At an International Tax Conference held in Singapore a few years ago, the experts pointed out that a tax administration which disposes of appeals promptly and reaches a fair and final settlement speedily, is itself be classed as a tax incentive. The deplorable record of India in this connection was cited as a warning. The avalanche of ill-conceived changes and complications, which may be compendiously called “legal litter”, is mainly responsible for the poor quality of our tart administration.
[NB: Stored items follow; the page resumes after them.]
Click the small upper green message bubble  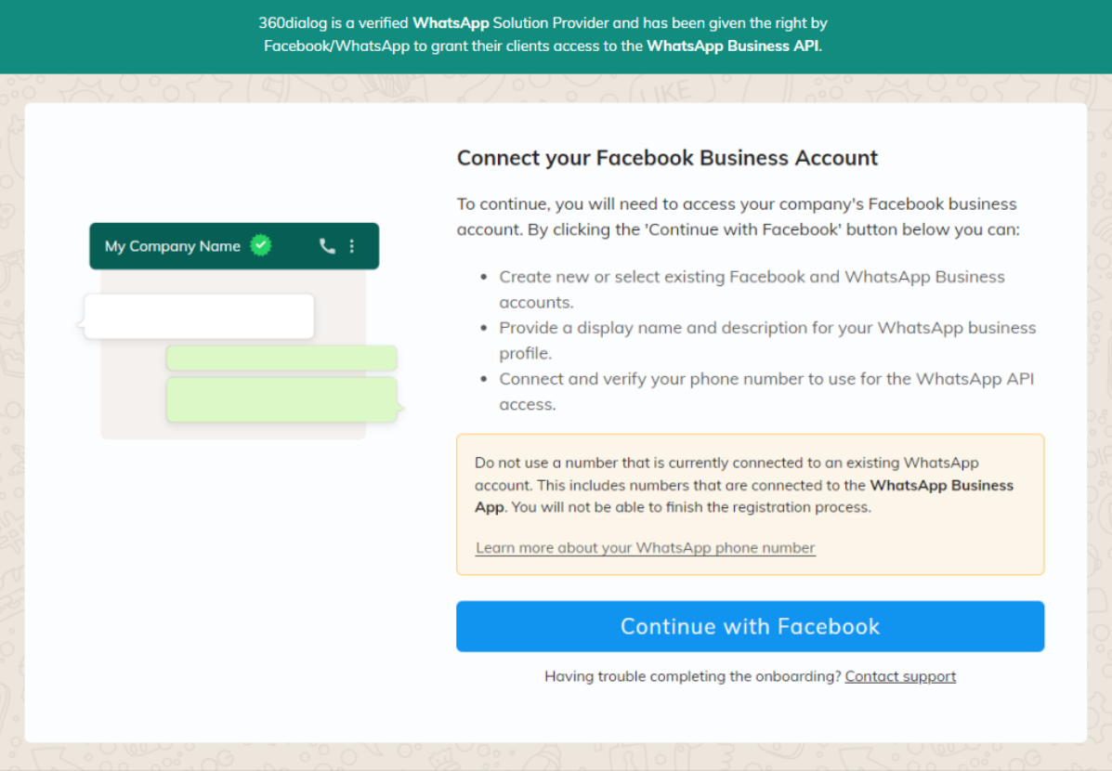pyautogui.click(x=281, y=359)
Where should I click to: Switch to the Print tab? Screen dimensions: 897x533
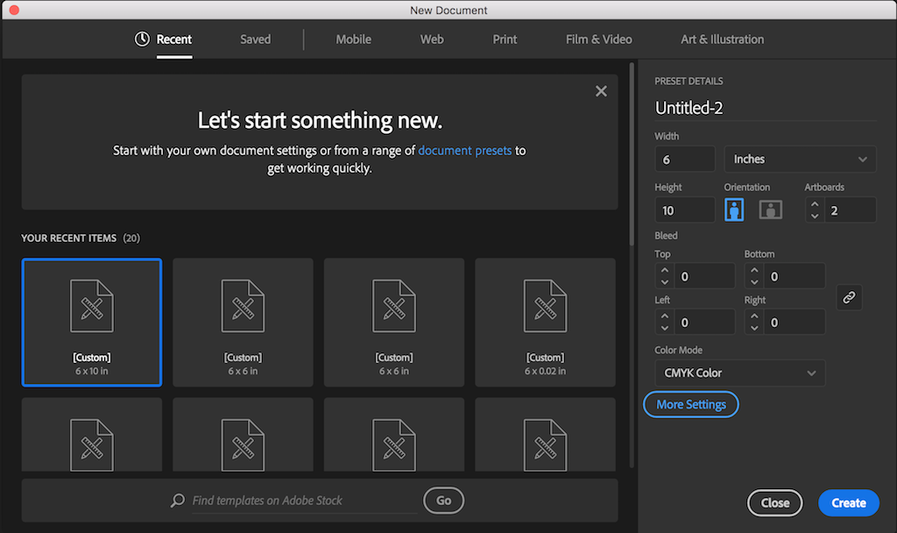tap(505, 39)
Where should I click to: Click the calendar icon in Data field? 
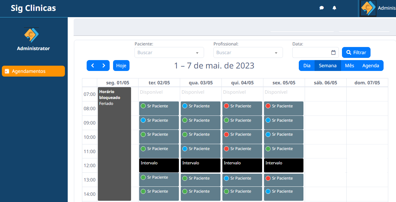click(x=333, y=53)
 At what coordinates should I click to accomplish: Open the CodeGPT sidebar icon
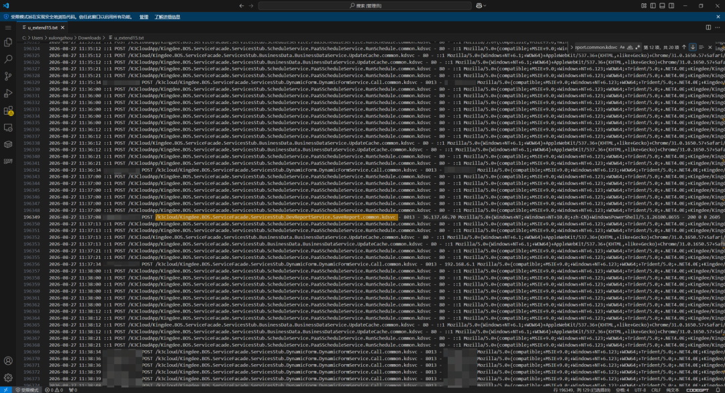(x=8, y=161)
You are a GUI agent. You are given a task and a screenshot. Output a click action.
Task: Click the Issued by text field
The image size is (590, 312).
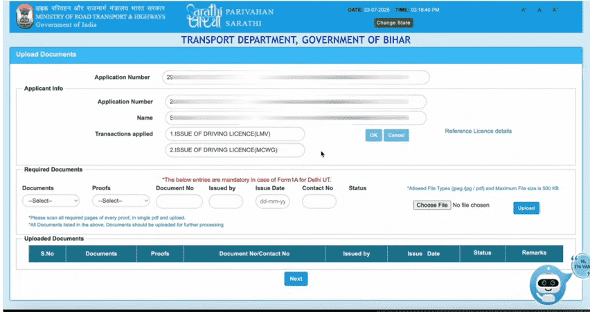[226, 201]
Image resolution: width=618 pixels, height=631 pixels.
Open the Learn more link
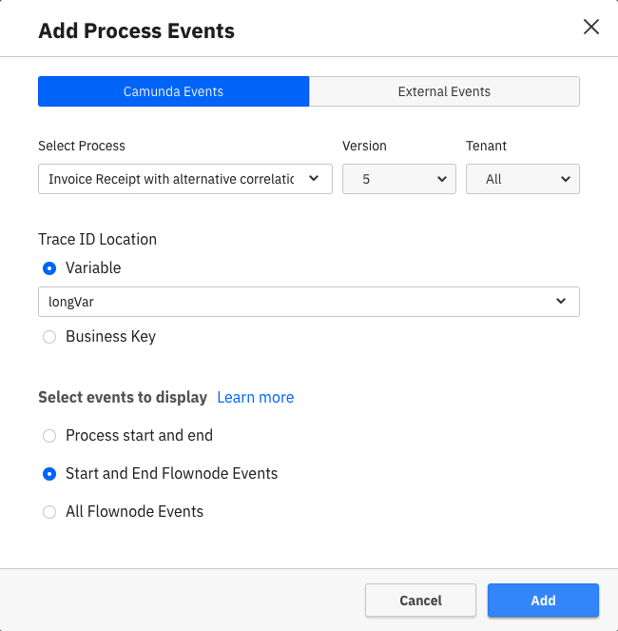(255, 398)
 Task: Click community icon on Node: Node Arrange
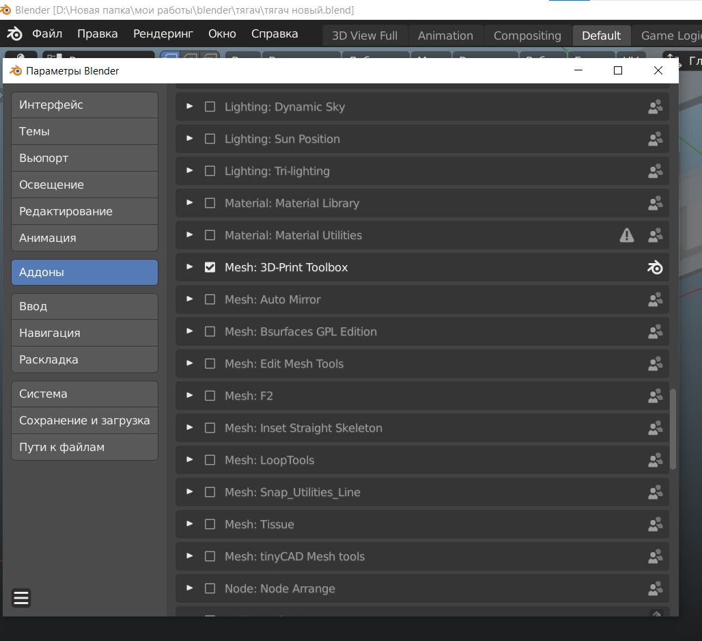[655, 588]
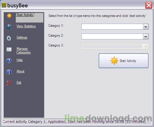Focus the Category 2 text field

point(112,37)
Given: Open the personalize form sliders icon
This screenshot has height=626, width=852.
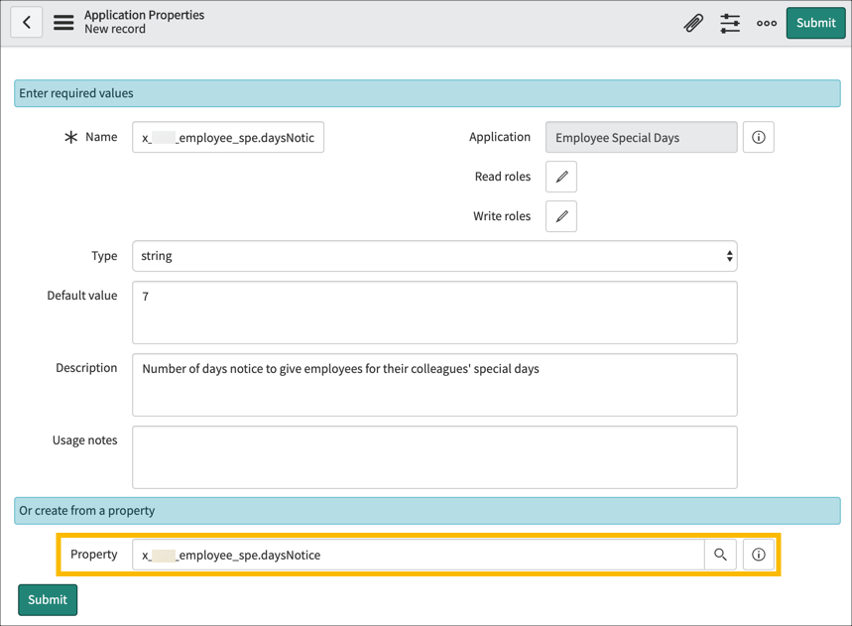Looking at the screenshot, I should [730, 22].
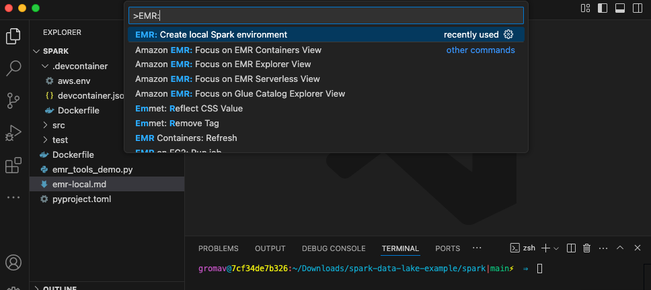Open new terminal launch profile dropdown
This screenshot has height=290, width=651.
[556, 248]
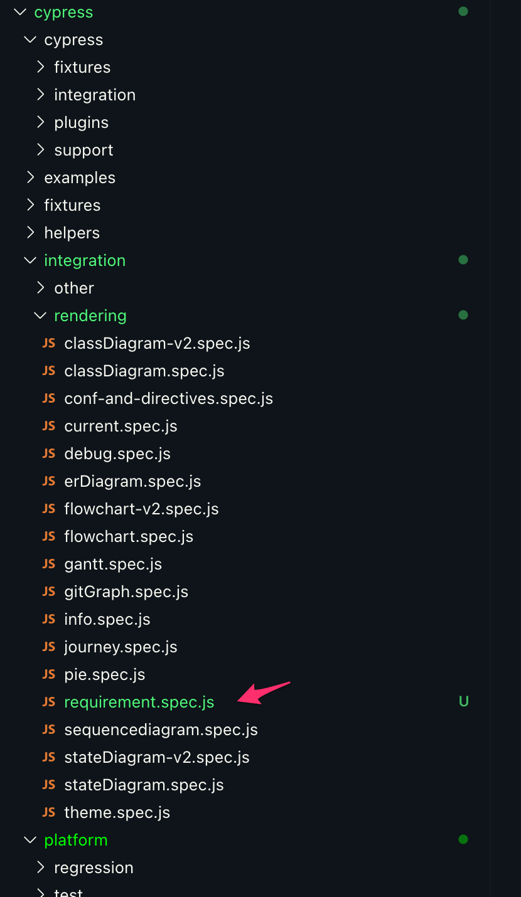This screenshot has width=521, height=897.
Task: Select the helpers folder
Action: (x=72, y=232)
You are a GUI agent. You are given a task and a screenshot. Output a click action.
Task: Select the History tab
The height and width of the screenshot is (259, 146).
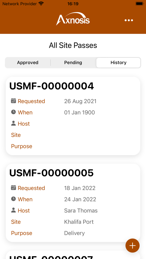tap(118, 63)
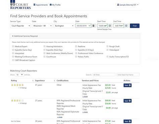Collapse the Additional Services Required section
Viewport: 159px width, 124px height.
point(25,36)
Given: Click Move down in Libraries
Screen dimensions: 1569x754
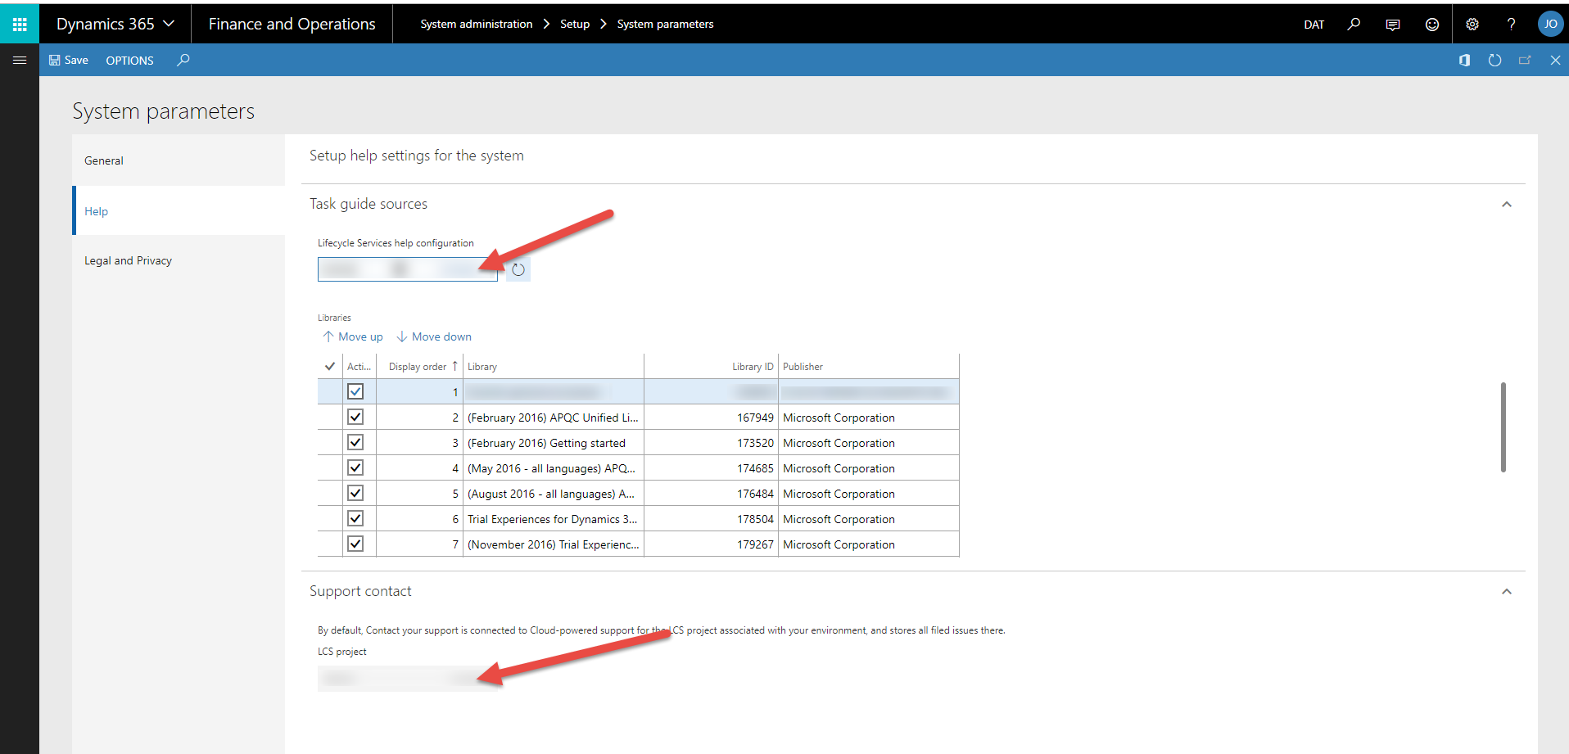Looking at the screenshot, I should (x=434, y=337).
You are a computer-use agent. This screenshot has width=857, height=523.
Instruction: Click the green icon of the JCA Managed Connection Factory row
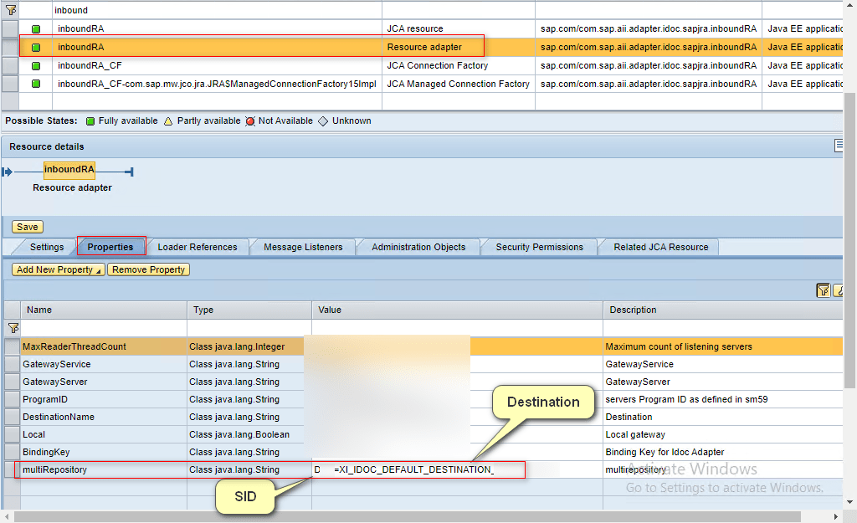pyautogui.click(x=36, y=84)
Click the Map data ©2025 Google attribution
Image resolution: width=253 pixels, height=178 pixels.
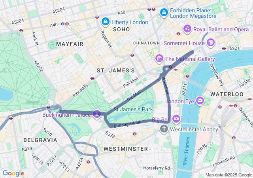coord(228,175)
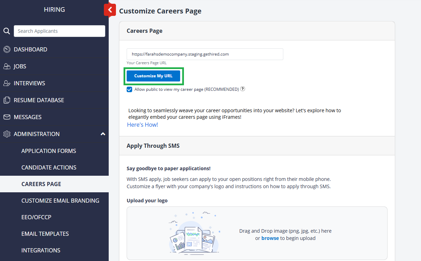This screenshot has height=261, width=421.
Task: Open help tooltip beside public view option
Action: tap(243, 89)
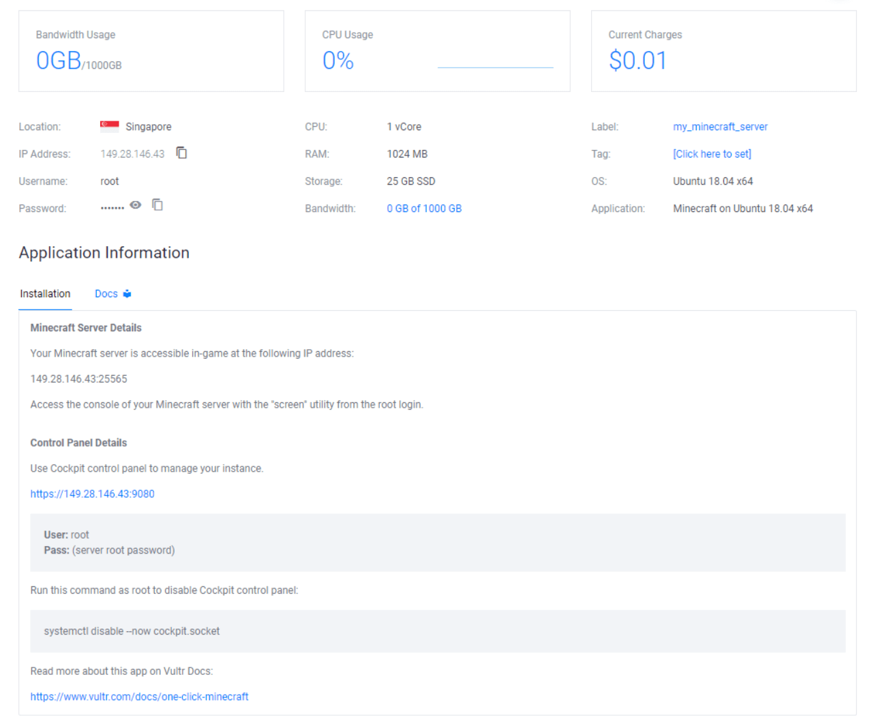The image size is (874, 724).
Task: Open the Docs tab
Action: click(106, 294)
In the United Kingdom there are less than 29 million income-tax payers but the number of references filed in the High Court is only around thirty in a year. In India there are only five to seven million income-tax payers but the number of references filed in our High Courts is around 6,500 a year, in addition to about 1,500 writ petitions. These figures reflect the tremendous public dissatisfaction with the quality of the law and of fiscal administration. Our Law Reports bear witness to the fact that generally a case reaches hearing in the High Court twenty years and in the Supreme Court thirty years, after the relevant assessment year. The situation is continuously aggravated by the deluge of new amendments – the indigestible verbiage; and the flood of litigation is heavier today than ever before.
G. K. Chesterton, in his brilliant essay “The Mad Official“, analyses how a society goes mad. The rot begins, he says, when wild actions are received calmly by society. “These are people that have lost the power of astonishment at their own actions. When they give birth to a fantastic passion or foolish law, they do not start or stare at the monster they have brought forth… These nations are really in danger of going off their heads en masse, of becoming one vast vision of imbecility.” India is one such country in respect of budgeting and fiscal laws. Today the monster of our direct tax structure has become more monstrous than ever before.
Two things strike the student of Indian income-tax law with trepidation and amazement – the precipitate and chronic tinkering with the law by bureaucrats who are the unacknowledged legislators of India, and the anaesthetized patience of the Indian public. Truly, we Indians are a “low arousal” people. We endure injustice and unfairness with feudalistic servility and fatalistic resignation. The poor of India endure inhuman conditions which would have led to a bloody revolution n any other country. The rich endure foolish laws and unending amendments which benefit none except the legal and accountancy profession, and instinctively prefer to circumvent the law rather than to fight for its repeal.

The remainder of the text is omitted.